Friday, April 13, 2012

Occupy fights school uniforms?

It's happening.

Abolishing mandatory uniforms in public schools should be one of the top priorities of the Occupy coalition. Few stories in recent years have plastered smirks onto the smug faces of the 1% like the rise of uniforms has, because they know that when they get our kids young, that's it.

And now, our schools are being Occupied!

Students in Bridgeport, Connecticut, have circulated a petition against a right-wing uniform policy. The school system's unconstitutional sumptuary law topped the list of complaints by students who attended a citywide youth forum on Wednesday. The petition bore hundreds of signatures.

When the head of the school board praised uniforms, a student responded, "That's '90s talk."

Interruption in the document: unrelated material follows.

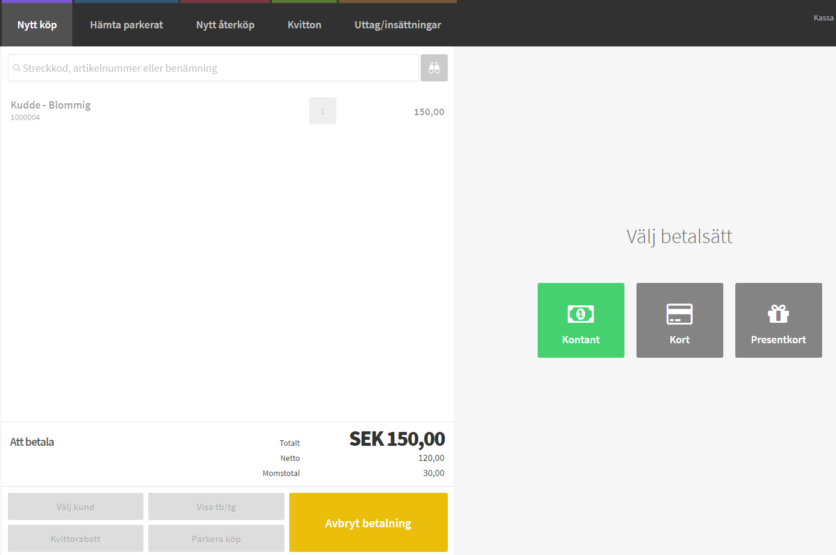
Task: Click the quantity box for Kudde - Blommig
Action: pyautogui.click(x=322, y=111)
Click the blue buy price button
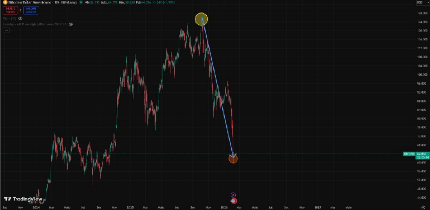The width and height of the screenshot is (430, 210). (31, 10)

Think the Bridgeport school district isn't stuck in the decade of incoherence? Well, Paul Vallas serves as its interim superintendent. That name dredges up bitter memories for education activists, as it was Vallas who helped devastate the Chicago and Philadelphia school systems with his far-right corporatist gimmickry.

In Midland, Texas, it's parents who are circulating a petition to abolish uniforms. Within hours, this petition already amassed 70 signatures:

http://www.change.org/petitions/misd-reverse-the-choice-to-make-our-elementary-schools-wear-uniforms

These petition drives seem to represent perhaps the purest form of freedom: the knowledge that basic liberties exist. Knowing your rights and taking steps to defend them is perhaps even more fundamental than exercising these rights. People exercise basic rights every day, but that doesn't always mean these rights are fully understood. And - trust me - requiring uniforms in public schools is a breach of constitutional rights. The Tinker v. Des Moines ruling affirms this.

My only disagreement with these petition campaigns: Folks should have skipped the petition and just defied the uniform policy outright. Call the schools' bluff. What can the schools do? At this rate, however, such mass disobedience isn't far off.